EMNLP2025

RESF: Regularized-Entropy-Sensitive Fingerprinting for Black-Box Tamper Detection of Large Language Models

Pingyi Hu, Xiaofan Bai, Xiaojing Ma, Chaoxiang He, Dongmei Zhang, Bin Benjamin Zhu

摘要

The proliferation of Machine Learning as a Service (MLaaS) has enabled widespread deployment of large language models (LLMs) via cloud APIs, but also raises critical concerns about model integrity and security. Existing black-box tamper detection methods, such as watermarking and fingerprinting, rely on the stability of model outputs-a property that does not hold for inherently stochastic LLMs. We address this challenge by formulating blackbox tamper detection for LLMs as a hypothesistesting problem. To enable efficient and sensitive fingerprinting, we derive a first-order surrogate for KL divergence-the entropy-gradient norm-to identify prompts most responsive to parameter perturbations. Building on this, we propose Regularized Entropy-Sensitive Fingerprinting (RESF), which enhances sensitivity while regularizing entropy to improve output stability and control false positives. To further distinguish tampering from benign randomness, such as temperature shifts, RESF employs a lightweight two-tier sequential test combining support-based and distributional checks with rigorous false-alarm control.

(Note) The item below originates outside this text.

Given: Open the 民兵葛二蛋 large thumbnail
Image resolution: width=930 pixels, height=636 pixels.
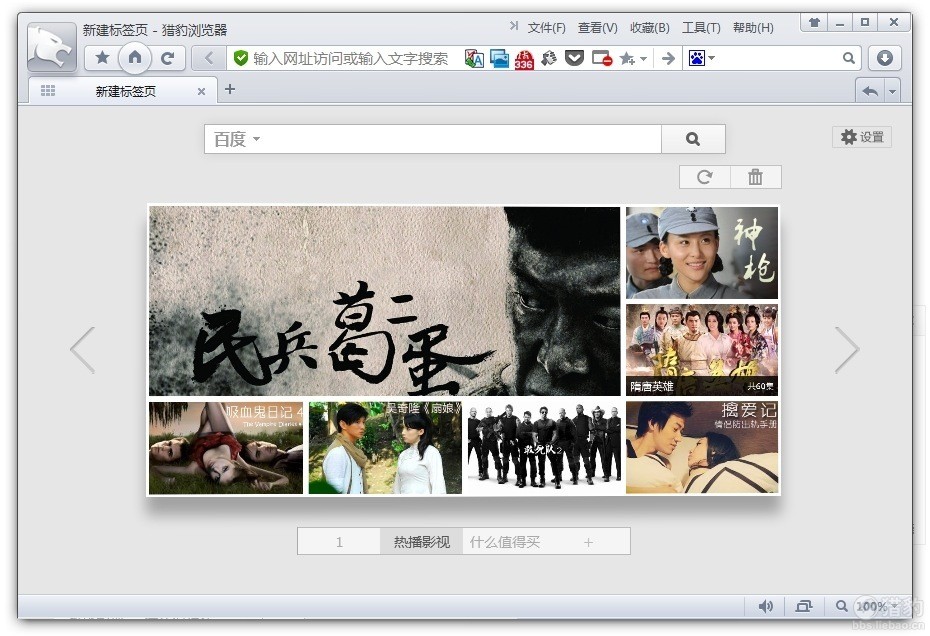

Comprehensive analysis and experiments across multiple LLMs show that RESF achieves up to 98.80% detection accuracy under challenging conditions, such as minimal LoRA fine-tuning with five optimized fingerprints. RESF consistently demonstrates strong sensitivity and robustness, providing an effective and scalable solution for black-box tamper detection in cloud-deployed LLMs.